Petraeus Scandal May Complicate Leahy’s Push for Email Privacy
The widening scandal involving the email of top military brass could further politicize an ongoing Senate effort to limit law enforcement access to consumers’ online data.
FBI officials accessed Gmail accounts that former CIA Director David H. Petraeus and his biographer Paula Broadwell used to communicate discreetly. The FBI also reportedly looked at email between Gen. John R. Allen and Jill Kelley, a Tampa woman.
Those revelations could complicate efforts by Senate Judiciary Chairman Patrick J. Leahy, D-Vt., to restrict police officers and federal investigators from looking at email and documents stored online without a warrant. He wants to extend the same protections that currently apply to information stored in paper files to data exchanged online by updating the 1986 Electronic Communications Privacy Act (PL 99-508).
Leahy pushed such a measure at a committee markup that began in September, and the markup is expected to resume during the lame-duck session. He introduced his proposal as an amendment to a separate pending bill (HR 2471) involving the privacy of video rental records.

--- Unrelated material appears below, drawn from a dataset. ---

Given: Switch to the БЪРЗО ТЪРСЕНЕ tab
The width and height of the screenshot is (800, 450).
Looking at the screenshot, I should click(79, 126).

Judiciary ranking member Charles E. Grassley, R-Iowa, objected to Leahy’s proposal in September because of how it might restrict law enforcement agencies in criminal investigations.
On Monday, Grassley launched an inquiry into the Petraeus scandal. He could use the FBI investigation to strengthen his argument for email access, which appears to be the central way that officials uncovered the affair between Petraeus and Broadwell and investigated whether it threatened classified information.
It remains unclear how the Leahy provision would have affected the FBI investigation into Petraeus, which at some point evolved from a harassment case into one concerning a security breach. The Leahy amendment would not affect exemptions already in place that allow law enforcement agencies to monitor emails in national security matters.
The FBI also obtained a warrant to monitor Broadwell’s Internet Protocol address, according to the Washington Post; that would have allowed the agency to access some of her emails even if the Leahy measure were law.
Leahy’s proposed privacy protections “wouldn’t have hindered law enforcement’s ability to crack this case,” said Greg Nojeim, senior counsel at the Center for Democracy and Technology, which supports the measure. “On the other hand, [the Petraeus scandal] has made a lot of people aware that the standards are very low and that maybe there ought to be a look at the statute and whether reforms are appropriate.”
Advocates for and against the Leahy amendment will likely attempt to draw on the national focus on the Petraeus affair and the latest revelations involving Allen, the U.S. commander in Afghanistan.
Privacy proponents can use the scandal to illustrate how current laws do not match consumers’ expectations of privacy when they use Internet programs. Law enforcement supporters can say the case highlights the importance of providing officials leeway to access data during criminal probes.
“He was just being naive,” James Lewis, of the Center for Strategic and International Studies, said of Petraeus. “Email is a postcard. You don’t know where it’s going and who is handling it.”
Lewis, who directs the center’s Technology and Public Policy Program, favors stronger privacy protections and said the Petraeus affair should strengthen the case for them. But he expressed skepticism about whether Leahy’s efforts will go far enough.
Current law protects the contents of most email and data transmitted online for 180 days by requiring law enforcement officials to obtain a search warrant, but some information—such as the sender and recipient—can be obtained more easily. Leahy seeks to require a warrant to access content no matter the time frame. His amendment would also require that the owner of the email account be notified of the search.
The Federal Law Enforcement Officers Association wrote a letter to Leahy and Grassley in September opposing the warrant requirement for accessing email, which the group called “overreaching.”
Staffers to Leahy and Grassley said they are working behind the scenes to find common ground that might help advance the measure. Groups pushing for strengthened privacy protections are hopeful they can strike a compromise.
“There are a lot of issues that will need to be worked out, but the first step is very clearly to establish them,” said Lee Tien, senior staff attorney for the Electronic Frontier Foundation.
The group launched a campaign last week with the Center for Democracy and Technology and other privacy advocates, including Internet companies, to get consumers involved in lobbying efforts for the Leahy amendment.
Tien said the crowded legislative agenda for the lame-duck session already made it unlikely the bill would reach the Senate floor, even before the Petraeus affair made national headlines. The groups see the potential markup of Leahy’s legislation as a conversation starter.
“At the very least, it sets the stage for next year,” said Berin Szoka, president of TechFreedom, which is also a member of the campaign to strengthen electronic privacy protections.